Die Aufgabe: Stellen Sie die folgenden Daten vollständig als JSON-Liste von Zeichenketten dar, mit einem Eintrag pro Zeile und ohne Leerzeilen.

Erfasste Daten:
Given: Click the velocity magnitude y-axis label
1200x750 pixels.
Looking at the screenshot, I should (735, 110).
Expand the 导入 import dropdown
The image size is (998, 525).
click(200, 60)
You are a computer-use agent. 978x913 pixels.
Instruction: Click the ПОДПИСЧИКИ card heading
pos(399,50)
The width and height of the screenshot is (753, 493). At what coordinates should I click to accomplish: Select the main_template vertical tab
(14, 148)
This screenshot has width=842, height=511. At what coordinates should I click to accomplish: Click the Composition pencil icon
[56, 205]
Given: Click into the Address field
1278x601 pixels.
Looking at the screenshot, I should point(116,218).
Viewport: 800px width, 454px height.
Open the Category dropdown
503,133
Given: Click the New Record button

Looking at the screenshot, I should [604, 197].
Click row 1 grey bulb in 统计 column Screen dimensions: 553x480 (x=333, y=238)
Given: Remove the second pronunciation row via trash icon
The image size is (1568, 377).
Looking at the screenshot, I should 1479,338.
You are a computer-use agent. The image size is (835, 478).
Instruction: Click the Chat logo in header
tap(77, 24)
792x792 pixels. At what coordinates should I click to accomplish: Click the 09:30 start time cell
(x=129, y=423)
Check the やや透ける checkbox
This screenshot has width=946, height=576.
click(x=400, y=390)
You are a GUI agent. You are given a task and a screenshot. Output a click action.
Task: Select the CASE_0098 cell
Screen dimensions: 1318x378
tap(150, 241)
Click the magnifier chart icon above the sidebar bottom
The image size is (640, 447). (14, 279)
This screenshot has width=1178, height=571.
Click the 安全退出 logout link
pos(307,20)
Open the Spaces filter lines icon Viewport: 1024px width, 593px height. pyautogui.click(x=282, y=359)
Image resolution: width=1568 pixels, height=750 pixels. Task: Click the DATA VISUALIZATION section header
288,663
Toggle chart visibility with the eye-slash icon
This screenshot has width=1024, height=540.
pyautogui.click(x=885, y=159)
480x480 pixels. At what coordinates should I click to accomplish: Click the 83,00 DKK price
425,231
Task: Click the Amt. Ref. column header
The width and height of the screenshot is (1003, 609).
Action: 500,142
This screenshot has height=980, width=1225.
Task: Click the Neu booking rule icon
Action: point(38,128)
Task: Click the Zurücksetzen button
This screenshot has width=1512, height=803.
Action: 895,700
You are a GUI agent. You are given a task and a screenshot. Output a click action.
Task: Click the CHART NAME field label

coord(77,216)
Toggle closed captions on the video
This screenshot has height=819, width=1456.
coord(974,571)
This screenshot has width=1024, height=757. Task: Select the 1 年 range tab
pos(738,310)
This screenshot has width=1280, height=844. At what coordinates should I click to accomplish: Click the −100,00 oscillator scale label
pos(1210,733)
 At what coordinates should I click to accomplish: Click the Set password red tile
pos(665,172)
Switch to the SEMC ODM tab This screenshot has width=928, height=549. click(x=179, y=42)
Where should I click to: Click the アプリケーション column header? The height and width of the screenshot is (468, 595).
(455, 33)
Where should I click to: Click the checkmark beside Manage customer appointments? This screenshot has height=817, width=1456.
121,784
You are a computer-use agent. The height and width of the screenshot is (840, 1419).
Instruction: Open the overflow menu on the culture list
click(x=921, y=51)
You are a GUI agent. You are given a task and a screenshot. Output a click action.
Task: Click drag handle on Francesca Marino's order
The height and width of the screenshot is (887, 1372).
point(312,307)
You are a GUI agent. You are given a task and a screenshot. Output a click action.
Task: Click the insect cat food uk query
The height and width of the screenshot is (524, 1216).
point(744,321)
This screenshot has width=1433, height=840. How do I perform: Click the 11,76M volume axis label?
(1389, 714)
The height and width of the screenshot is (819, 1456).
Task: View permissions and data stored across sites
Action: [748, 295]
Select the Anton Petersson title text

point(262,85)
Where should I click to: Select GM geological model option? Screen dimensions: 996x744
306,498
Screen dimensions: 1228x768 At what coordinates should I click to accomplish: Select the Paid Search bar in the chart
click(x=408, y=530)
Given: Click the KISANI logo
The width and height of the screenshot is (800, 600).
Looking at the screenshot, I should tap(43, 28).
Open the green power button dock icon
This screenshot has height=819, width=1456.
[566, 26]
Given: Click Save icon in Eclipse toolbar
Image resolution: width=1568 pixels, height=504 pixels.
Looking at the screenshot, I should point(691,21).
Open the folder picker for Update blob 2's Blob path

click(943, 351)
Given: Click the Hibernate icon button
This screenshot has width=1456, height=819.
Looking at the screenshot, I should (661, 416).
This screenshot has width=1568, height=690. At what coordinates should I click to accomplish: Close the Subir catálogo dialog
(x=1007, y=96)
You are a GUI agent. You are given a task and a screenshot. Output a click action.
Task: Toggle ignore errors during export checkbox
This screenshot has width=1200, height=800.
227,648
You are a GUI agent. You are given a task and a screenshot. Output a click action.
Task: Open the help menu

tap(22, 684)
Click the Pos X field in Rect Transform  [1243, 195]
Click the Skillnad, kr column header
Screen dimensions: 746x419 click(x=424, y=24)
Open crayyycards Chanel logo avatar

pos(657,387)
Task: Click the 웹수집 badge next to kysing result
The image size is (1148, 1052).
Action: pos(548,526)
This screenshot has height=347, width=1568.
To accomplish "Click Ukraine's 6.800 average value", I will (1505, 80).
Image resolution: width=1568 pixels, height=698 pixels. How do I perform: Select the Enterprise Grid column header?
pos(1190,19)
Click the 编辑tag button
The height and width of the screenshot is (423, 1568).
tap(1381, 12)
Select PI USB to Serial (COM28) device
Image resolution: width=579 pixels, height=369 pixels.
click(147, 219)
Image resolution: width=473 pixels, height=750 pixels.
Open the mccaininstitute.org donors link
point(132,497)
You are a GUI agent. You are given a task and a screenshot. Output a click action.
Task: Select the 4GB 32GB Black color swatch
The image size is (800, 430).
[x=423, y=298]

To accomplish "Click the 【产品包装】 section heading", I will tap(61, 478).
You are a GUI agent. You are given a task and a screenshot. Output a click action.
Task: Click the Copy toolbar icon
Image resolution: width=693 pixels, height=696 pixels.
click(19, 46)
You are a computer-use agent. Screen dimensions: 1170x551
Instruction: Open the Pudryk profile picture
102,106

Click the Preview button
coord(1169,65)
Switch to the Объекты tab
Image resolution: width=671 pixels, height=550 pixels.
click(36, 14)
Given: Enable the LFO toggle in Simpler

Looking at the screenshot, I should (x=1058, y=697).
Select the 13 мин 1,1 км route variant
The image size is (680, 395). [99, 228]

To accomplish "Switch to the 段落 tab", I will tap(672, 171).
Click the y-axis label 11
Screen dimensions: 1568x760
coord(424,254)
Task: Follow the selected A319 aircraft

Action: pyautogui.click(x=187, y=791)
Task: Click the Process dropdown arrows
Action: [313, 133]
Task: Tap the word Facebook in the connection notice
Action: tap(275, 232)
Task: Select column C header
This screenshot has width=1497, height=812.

Lösung:
[
  "Given: Click the velocity magnitude y-axis label",
  "1200x750 pixels.",
  "Looking at the screenshot, I should (735, 110).",
  "Expand the 导入 import dropdown",
  "The image size is (998, 525).",
  "click(200, 60)",
  "You are a computer-use agent. 978x913 pixels.",
  "Instruction: Click the ПОДПИСЧИКИ card heading",
  "pos(399,50)",
  "The width and height of the screenshot is (753, 493). At what coordinates should I click to accomplish: Select the main_template vertical tab",
  "(14, 148)",
  "This screenshot has width=842, height=511. At what coordinates should I click to accomplish: Click the Composition pencil icon",
  "[56, 205]",
  "Given: Click into the Address field",
  "1278x601 pixels.",
  "Looking at the screenshot, I should point(116,218).",
  "Viewport: 800px width, 454px height.",
  "Open the Category dropdown",
  "503,133",
  "Given: Click the New Record button",
  "Looking at the screenshot, I should [604, 197].",
  "Click row 1 grey bulb in 统计 column Screen dimensions: 553x480 (x=333, y=238)",
  "Given: Remove the second pronunciation row via trash icon",
  "The image size is (1568, 377).",
  "Looking at the screenshot, I should 1479,338.",
  "You are a computer-use agent. The image size is (835, 478).",
  "Instruction: Click the Chat logo in header",
  "tap(77, 24)",
  "792x792 pixels. At what coordinates should I click to accomplish: Click the 09:30 start time cell",
  "(x=129, y=423)",
  "Check the やや透ける checkbox",
  "This screenshot has width=946, height=576.",
  "click(x=400, y=390)",
  "You are a GUI agent. You are given a task and a screenshot. Output a click action.",
  "Task: Select the CASE_0098 cell",
  "Screen dimensions: 1318x378",
  "tap(150, 241)",
  "Click the magnifier chart icon above the sidebar bottom",
  "The image size is (640, 447). (14, 279)",
  "This screenshot has width=1178, height=571.",
  "Click the 安全退出 logout link",
  "pos(307,20)",
  "Open the Spaces filter lines icon Viewport: 1024px width, 593px height. pyautogui.click(x=282, y=359)",
  "Image resolution: width=1568 pixels, height=750 pixels. Task: Click the DATA VISUALIZATION section header",
  "288,663",
  "Toggle chart visibility with the eye-slash icon",
  "This screenshot has width=1024, height=540.",
  "pyautogui.click(x=885, y=159)",
  "480x480 pixels. At what coordinates should I click to accomplish: Click the 83,00 DKK price",
  "425,231",
  "Task: Click the Amt. Ref. column header",
  "The width and height of the screenshot is (1003, 609).",
  "Action: 500,142",
  "This screenshot has height=980, width=1225.",
  "Task: Click the Neu booking rule icon",
  "Action: point(38,128)",
  "Task: Click the Zurücksetzen button",
  "This screenshot has width=1512, height=803.",
  "Action: 895,700",
  "You are a GUI agent. You are given a task and a screenshot. Output a click action.",
  "Task: Click the CHART NAME field label",
  "coord(77,216)",
  "Toggle closed captions on the video",
  "This screenshot has height=819, width=1456.",
  "coord(974,571)",
  "This screenshot has width=1024, height=757. Task: Select the 1 年 range tab",
  "pos(738,310)",
  "This screenshot has width=1280, height=844. At what coordinates should I click to accomplish: Click the −100,00 oscillator scale label",
  "pos(1210,733)",
  " At what coordinates should I click to accomplish: Click the Set password red tile",
  "pos(665,172)",
  "Switch to the SEMC ODM tab This screenshot has width=928, height=549. click(x=179, y=42)",
  "Where should I click to: Click the アプリケーション column header? The height and width of the screenshot is (468, 595).",
  "(455, 33)",
  "Where should I click to: Click the checkmark beside Manage customer appointments? This screenshot has height=817, width=1456.",
  "121,784",
  "You are a computer-use agent. The height and width of the screenshot is (840, 1419).",
  "Instruction: Open the overflow menu on the culture list",
  "click(x=921, y=51)",
  "You are a GUI agent. You are given a task and a screenshot. Output a click action.",
  "Task: Click drag handle on Francesca Marino's order",
  "The height and width of the screenshot is (887, 1372).",
  "point(312,307)",
  "You are a GUI agent. You are given a task and a screenshot. Output a click action.",
  "Task: Click the insect cat food uk query",
  "The height and width of the screenshot is (524, 1216).",
  "point(744,321)",
  "This screenshot has width=1433, height=840. How do I perform: Click the 11,76M volume axis label?",
  "(1389, 714)",
  "The height and width of the screenshot is (819, 1456).",
  "Task: View permissions and data stored across sites",
  "Action: [748, 295]",
  "Select the Anton Petersson title text",
  "point(262,85)",
  "Where should I click to: Select GM geological model option? Screen dimensions: 996x744",
  "306,498",
  "Screen dimensions: 1228x768 At what coordinates should I click to accomplish: Select the Paid Search bar in the chart",
  "click(x=408, y=530)",
  "Given: Click the KISANI logo",
  "The width and height of the screenshot is (800, 600).",
  "Looking at the screenshot, I should tap(43, 28).",
  "Open the green power button dock icon",
  "This screenshot has height=819, width=1456.",
  "[566, 26]",
  "Given: Click Save icon in Eclipse toolbar",
  "Image resolution: width=1568 pixels, height=504 pixels.",
  "Looking at the screenshot, I should point(691,21).",
  "Open the folder picker for Update blob 2's Blob path",
  "click(943, 351)",
  "Given: Click the Hibernate icon button",
  "This screenshot has width=1456, height=819.",
  "Looking at the screenshot, I should (661, 416).",
  "This screenshot has width=1568, height=690. At what coordinates should I click to accomplish: Close the Subir catálogo dialog",
  "(x=1007, y=96)",
  "You are a GUI agent. You are given a task and a screenshot. Output a click action.",
  "Task: Toggle ignore errors during export checkbox",
  "This screenshot has width=1200, height=800.",
  "227,648",
  "You are a GUI agent. You are given a task and a screenshot. Output a click action.",
  "Task: Open the help menu",
  "tap(22, 684)",
  "Click the Pos X field in Rect Transform  [1243, 195]",
  "Click the Skillnad, kr column header",
  "Screen dimensions: 746x419 click(x=424, y=24)",
  "Open crayyycards Chanel logo avatar",
  "pos(657,387)",
  "Task: Click the 웹수집 badge next to kysing result",
  "The image size is (1148, 1052).",
  "Action: pos(548,526)",
  "This screenshot has height=347, width=1568.",
  "To accomplish \"Click Ukraine's 6.800 average value\", I will (1505, 80).",
  "Image resolution: width=1568 pixels, height=698 pixels. How do I perform: Select the Enterprise Grid column header?",
  "pos(1190,19)",
  "Click the 编辑tag button",
  "The height and width of the screenshot is (423, 1568).",
  "tap(1381, 12)",
  "Select PI USB to Serial (COM28) device",
  "Image resolution: width=579 pixels, height=369 pixels.",
  "click(147, 219)",
  "Image resolution: width=473 pixels, height=750 pixels.",
  "Open the mccaininstitute.org donors link",
  "point(132,497)",
  "You are a GUI agent. You are given a task and a screenshot. Output a click action.",
  "Task: Select the 4GB 32GB Black color swatch",
  "The image size is (800, 430).",
  "[x=423, y=298]",
  "To accomplish \"Click the 【产品包装】 section heading\", I will tap(61, 478).",
  "You are a GUI agent. You are given a task and a screenshot. Output a click action.",
  "Task: Click the Copy toolbar icon",
  "Image resolution: width=693 pixels, height=696 pixels.",
  "click(19, 46)",
  "You are a computer-use agent. Screen dimensions: 1170x551",
  "Instruction: Open the Pudryk profile picture",
  "102,106",
  "Click the Preview button",
  "coord(1169,65)",
  "Switch to the Объекты tab",
  "Image resolution: width=671 pixels, height=550 pixels.",
  "click(36, 14)",
  "Given: Enable the LFO toggle in Simpler",
  "Looking at the screenshot, I should (x=1058, y=697).",
  "Select the 13 мин 1,1 км route variant",
  "The image size is (680, 395). [99, 228]",
  "To accomplish \"Switch to the 段落 tab\", I will tap(672, 171).",
  "Click the y-axis label 11",
  "Screen dimensions: 1568x760",
  "coord(424,254)",
  "Task: Follow the selected A319 aircraft",
  "Action: pyautogui.click(x=187, y=791)",
  "Task: Click the Process dropdown arrows",
  "Action: [313, 133]",
  "Task: Tap the word Facebook in the connection notice",
  "Action: tap(275, 232)",
  "Task: Select column C header",
  "This screenshot has width=1497, height=812."
]